## Trecho do texto
┄┄┄┄┄┄┄┄┄┄

1. INTRODUÇÃO
O benefício de auxílio-reclusão foi instituído com o desígnio de garantir o sustento da família do segurado recolhido à prisão, sendo assim, o fundamento do auxílio está pautado na inópia à família do segurado preso, a qual se despeita da perda temporária de uma fonte de subsistência.
Trata-se de um benefício constitucional, previsto no inciso IV do art. 201, redação dada pela EC nº 20, de 1998.
“Art. 201. A previdência social será organizada sob a forma de regime geral, de caráter contributivo e de filiação obrigatória, observados critérios que preservem o equilíbrio financeiro e atuarial, e atenderá, nos termos da lei, a: [...]; IV - salário-família e auxílio-reclusão para os dependentes dos segurados de baixa renda; [...]”. (grifo nosso)
Antes da EC 20/98, qualquer pessoa poderia ser beneficiária de segurado preso, porém, após a Emenda, o benefício somente é devido ao(s) dependente(s) do segurado recolhido à prisão, desde que esse tenha salário de contribuição igual ou inferior a R$ 1.212,6[1] - desde 1º de janeiro de 2016, sendo variável de acordo com Portaria Interministerial que é emitida anualmente -, e que, independentemente da quantidade de contratos e de atividades exercidas, “não receba qualquer espécie de remuneração da empresa, nem esteja em gozo de auxílio-doença, aposentadoria ou abono de permanência em serviço[2]”[3].

┄┄┄┄┄┄┄┄┄┄

## Dados fornecidos

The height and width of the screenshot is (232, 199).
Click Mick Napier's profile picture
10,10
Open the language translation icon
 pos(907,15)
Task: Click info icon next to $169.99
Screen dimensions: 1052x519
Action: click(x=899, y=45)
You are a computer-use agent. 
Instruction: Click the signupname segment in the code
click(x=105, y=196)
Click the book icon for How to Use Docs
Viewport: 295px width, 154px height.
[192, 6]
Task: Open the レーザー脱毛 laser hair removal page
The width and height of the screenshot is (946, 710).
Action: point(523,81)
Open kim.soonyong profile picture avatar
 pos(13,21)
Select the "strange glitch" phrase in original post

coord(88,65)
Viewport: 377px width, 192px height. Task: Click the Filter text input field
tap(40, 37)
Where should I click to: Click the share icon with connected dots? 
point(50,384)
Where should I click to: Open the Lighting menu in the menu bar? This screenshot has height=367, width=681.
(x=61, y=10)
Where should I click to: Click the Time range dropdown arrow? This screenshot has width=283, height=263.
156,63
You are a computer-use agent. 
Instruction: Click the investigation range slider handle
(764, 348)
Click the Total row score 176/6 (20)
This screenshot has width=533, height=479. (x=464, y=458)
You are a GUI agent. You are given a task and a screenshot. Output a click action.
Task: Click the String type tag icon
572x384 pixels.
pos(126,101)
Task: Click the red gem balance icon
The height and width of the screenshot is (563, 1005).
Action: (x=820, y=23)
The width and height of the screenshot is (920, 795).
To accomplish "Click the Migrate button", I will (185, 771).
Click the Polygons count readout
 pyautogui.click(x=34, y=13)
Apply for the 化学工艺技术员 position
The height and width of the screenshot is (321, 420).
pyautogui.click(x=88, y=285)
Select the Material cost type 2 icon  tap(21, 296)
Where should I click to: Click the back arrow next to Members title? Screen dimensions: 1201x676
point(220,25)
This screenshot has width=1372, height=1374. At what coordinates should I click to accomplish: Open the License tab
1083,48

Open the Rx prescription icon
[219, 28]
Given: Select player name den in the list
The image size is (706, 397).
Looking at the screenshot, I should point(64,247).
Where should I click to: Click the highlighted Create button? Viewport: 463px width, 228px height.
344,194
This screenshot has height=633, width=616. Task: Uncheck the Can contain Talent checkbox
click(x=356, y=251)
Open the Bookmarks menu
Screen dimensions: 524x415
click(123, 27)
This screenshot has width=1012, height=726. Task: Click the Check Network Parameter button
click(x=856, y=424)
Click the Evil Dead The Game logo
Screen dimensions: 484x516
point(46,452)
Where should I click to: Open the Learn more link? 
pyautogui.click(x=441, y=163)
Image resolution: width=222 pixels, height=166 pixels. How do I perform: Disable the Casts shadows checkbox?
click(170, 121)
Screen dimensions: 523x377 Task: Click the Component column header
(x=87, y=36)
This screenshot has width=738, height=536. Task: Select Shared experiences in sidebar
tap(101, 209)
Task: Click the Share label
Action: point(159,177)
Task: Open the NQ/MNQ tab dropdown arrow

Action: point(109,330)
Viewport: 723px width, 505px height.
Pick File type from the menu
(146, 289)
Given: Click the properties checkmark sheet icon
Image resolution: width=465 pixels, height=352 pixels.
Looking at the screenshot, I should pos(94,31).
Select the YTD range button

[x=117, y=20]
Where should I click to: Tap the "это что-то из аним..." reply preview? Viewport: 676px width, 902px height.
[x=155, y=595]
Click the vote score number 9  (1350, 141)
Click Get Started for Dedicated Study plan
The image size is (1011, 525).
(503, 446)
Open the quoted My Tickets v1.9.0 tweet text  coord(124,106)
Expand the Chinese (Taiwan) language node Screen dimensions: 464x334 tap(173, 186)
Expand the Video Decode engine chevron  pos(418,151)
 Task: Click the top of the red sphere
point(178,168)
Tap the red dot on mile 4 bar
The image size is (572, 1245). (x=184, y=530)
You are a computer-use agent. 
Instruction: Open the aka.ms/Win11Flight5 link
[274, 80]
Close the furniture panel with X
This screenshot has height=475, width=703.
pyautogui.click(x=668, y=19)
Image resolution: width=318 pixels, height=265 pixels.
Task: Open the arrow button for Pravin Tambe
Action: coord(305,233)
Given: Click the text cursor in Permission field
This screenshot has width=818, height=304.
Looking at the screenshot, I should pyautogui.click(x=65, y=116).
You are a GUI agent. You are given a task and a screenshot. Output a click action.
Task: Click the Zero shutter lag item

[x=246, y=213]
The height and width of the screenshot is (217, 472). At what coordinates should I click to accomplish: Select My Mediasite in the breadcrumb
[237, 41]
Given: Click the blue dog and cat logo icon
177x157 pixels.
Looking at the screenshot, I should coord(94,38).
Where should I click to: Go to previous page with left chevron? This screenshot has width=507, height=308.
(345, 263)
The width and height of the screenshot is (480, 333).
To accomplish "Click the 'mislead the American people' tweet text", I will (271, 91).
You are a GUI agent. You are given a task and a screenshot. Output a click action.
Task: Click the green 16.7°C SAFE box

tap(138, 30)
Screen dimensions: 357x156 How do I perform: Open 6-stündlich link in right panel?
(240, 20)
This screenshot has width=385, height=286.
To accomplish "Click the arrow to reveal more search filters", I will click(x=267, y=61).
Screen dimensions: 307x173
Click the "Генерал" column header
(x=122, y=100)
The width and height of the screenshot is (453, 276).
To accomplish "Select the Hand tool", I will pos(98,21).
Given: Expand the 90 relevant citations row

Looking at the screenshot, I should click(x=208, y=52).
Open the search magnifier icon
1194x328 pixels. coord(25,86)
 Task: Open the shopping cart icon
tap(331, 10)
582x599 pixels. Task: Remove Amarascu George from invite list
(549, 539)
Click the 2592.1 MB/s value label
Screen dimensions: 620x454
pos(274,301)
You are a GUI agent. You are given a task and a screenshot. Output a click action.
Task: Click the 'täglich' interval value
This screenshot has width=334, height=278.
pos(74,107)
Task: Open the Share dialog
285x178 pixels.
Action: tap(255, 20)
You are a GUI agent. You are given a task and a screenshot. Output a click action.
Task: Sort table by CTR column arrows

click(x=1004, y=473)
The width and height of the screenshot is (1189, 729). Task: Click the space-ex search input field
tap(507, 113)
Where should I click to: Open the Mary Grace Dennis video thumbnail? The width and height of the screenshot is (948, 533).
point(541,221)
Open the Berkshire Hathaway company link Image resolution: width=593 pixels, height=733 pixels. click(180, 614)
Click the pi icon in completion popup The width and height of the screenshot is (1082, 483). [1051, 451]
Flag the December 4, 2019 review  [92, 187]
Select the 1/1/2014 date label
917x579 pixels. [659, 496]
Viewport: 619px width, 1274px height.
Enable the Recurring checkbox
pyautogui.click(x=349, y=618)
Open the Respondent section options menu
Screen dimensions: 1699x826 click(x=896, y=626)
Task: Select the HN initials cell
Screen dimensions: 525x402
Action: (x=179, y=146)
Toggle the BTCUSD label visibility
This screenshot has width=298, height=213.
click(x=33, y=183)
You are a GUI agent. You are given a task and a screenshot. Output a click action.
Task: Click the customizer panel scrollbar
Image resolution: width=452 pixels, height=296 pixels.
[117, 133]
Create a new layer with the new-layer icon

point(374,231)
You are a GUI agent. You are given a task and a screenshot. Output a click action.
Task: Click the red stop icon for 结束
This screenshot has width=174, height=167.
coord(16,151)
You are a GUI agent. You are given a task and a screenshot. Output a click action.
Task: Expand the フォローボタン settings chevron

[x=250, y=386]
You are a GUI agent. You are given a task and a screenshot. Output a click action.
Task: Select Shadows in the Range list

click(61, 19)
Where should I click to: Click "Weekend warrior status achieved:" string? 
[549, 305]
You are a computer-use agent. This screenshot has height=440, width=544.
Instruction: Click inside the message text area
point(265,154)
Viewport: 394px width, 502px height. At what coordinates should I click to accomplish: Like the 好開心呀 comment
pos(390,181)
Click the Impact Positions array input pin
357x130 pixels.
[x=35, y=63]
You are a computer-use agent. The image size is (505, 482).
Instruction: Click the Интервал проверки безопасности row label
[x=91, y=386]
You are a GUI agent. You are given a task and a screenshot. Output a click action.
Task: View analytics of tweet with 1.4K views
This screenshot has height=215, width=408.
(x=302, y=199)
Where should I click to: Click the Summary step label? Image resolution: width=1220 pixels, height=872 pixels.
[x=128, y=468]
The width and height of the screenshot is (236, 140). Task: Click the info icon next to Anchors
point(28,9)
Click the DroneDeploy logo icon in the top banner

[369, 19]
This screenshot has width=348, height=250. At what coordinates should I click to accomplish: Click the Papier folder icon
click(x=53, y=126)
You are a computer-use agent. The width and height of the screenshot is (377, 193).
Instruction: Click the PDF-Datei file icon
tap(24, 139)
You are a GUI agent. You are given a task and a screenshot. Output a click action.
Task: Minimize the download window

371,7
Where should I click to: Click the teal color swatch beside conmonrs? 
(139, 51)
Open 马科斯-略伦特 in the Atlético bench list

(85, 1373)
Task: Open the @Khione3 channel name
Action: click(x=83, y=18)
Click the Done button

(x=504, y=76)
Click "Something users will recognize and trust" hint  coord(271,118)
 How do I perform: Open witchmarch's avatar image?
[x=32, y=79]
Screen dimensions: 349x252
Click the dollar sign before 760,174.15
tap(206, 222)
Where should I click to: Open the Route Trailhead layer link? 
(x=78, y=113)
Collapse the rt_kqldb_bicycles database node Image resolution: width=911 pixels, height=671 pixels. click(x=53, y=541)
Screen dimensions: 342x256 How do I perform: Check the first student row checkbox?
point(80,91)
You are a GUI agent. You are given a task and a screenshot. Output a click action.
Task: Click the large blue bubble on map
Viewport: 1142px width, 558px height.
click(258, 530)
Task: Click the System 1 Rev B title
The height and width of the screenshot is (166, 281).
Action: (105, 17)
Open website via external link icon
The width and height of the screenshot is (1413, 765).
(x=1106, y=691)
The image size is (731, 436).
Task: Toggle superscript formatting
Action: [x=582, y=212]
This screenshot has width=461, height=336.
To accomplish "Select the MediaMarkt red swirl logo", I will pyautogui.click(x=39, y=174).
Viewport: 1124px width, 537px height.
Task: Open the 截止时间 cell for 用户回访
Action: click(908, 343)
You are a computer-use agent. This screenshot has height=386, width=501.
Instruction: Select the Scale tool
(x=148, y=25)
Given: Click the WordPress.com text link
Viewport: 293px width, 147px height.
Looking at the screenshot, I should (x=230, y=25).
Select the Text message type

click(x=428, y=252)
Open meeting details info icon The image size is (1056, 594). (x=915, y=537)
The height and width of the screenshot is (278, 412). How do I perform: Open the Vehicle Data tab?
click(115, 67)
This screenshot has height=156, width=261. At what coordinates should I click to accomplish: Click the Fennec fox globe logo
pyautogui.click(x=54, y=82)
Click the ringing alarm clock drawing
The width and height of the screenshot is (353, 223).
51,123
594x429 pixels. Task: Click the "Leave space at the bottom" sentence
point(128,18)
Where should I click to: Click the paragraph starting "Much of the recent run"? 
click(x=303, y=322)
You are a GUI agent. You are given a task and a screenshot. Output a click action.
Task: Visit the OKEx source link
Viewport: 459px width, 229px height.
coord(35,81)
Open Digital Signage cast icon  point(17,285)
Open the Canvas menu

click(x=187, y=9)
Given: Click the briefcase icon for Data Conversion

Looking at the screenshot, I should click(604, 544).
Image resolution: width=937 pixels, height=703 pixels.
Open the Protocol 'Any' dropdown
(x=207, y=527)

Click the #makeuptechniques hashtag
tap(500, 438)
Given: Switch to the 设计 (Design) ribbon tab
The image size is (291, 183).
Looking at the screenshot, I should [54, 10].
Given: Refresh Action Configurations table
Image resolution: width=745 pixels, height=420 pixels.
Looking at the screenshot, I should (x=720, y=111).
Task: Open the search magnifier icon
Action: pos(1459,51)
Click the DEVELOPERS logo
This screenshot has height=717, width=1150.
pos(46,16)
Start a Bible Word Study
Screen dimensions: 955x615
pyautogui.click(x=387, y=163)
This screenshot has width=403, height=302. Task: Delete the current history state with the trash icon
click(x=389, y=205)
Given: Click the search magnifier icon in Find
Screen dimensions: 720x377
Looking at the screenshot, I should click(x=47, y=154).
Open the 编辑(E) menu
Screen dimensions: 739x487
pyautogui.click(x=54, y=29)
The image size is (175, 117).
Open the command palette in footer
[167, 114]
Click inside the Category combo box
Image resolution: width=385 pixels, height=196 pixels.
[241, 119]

┄┄┄┄┄┄┄┄┄┄

## Objetivo da tarefa
Transcreva sem alterações o trecho do texto sobre o auxílio-reclusão que se inicia nas palavras que contêm "1. INTRODUÇÃO" e se encerra em "fonte de subsistência.".

## Resposta do exercício
1. INTRODUÇÃO
O benefício de auxílio-reclusão foi instituído com o desígnio de garantir o sustento da família do segurado recolhido à prisão, sendo assim, o fundamento do auxílio está pautado na inópia à família do segurado preso, a qual se despeita da perda temporária de uma fonte de subsistência.